In Halsbury's Laws of England, 4th Edition Vol. 1 at 111 paragraphs 89 and 90, the author states as follows:

“... the order of Mandamus must command no more that the party against whom the application is made is legally bound to perform.  Where a general duty is imposed, a Mandamus cannot require it to be done at once.  Where a statute , which imposes a duty leaves a discretion as to the mode of performing the duty in the hands of the party on whom the obligation is laid, a Mandamus cannot command the duty in question to be carried out in a specific way.”

Section 134 (1) of the Land Act, 2012 has given to the National Land Commission the duty to implement settlement programmes to provide access to land for shelter and livelihood.  Where that duty has not been performed, the Commission can be compelled by the court to perform it depending with the circumstances of each.

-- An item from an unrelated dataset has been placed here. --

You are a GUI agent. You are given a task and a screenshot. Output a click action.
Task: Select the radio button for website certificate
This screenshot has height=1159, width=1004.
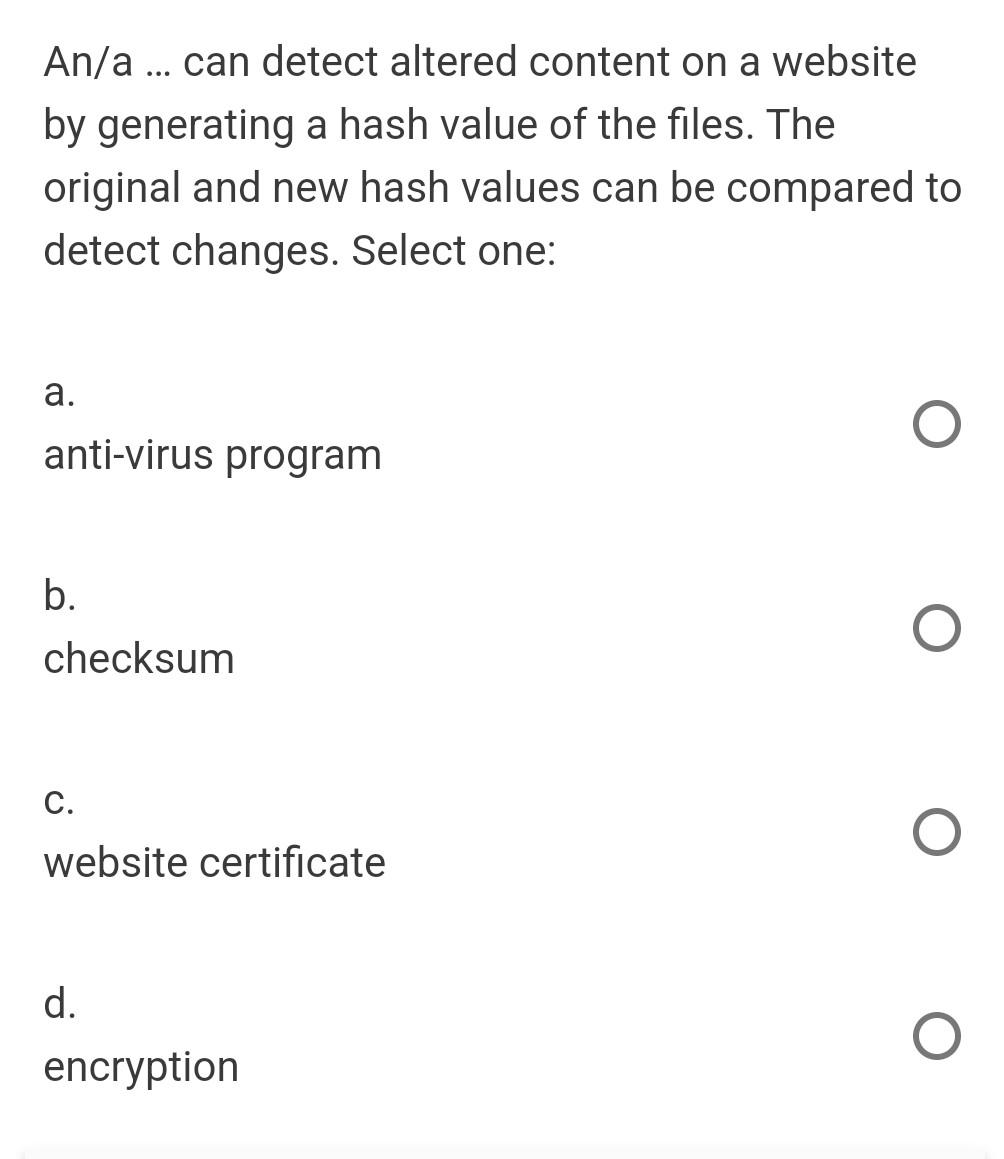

Notwithstanding that the duty by the National Land Commission is and the Land Adjudication and Settlement Officer is implement settlement programmes to provide access to land to squatters, persons displaced by natural causes, development projects, conservation, internal conflicts or other such causes that may lead to movement and displacement, the court cannot direct the Commission or the Land Adjudication and Settlement Office or the selection committee on the acreage of  land that should be allocated to each squatter.  That, in my view, is a discretionary mandate of the body allocating land to the squatters and not amenable to an order of Mandamus.

If the 2nd Respondent, through the family committee, has decided to allocate  the Applicant 2 acres of the suit property, which is public land as defined by the Constitution, this court cannot compel the 2nd Respondent to allocate the Applicant the entire land because he does  not have a legal right over the entire parcel of land, neither do the Respondents have a statutory duty to allocate him the entire parcel of land.

Having failed to demonstrate that the Respondents have failed to perform their statutory duties, and that he has a legal right over the entire land, the applicant's claim for an order of Mandamus fails.

For those reasons, I dismiss the Notice of Motion dated 28th March, 2012 with costs.

Dated and delivered in Malindi this 15th day of May,2015.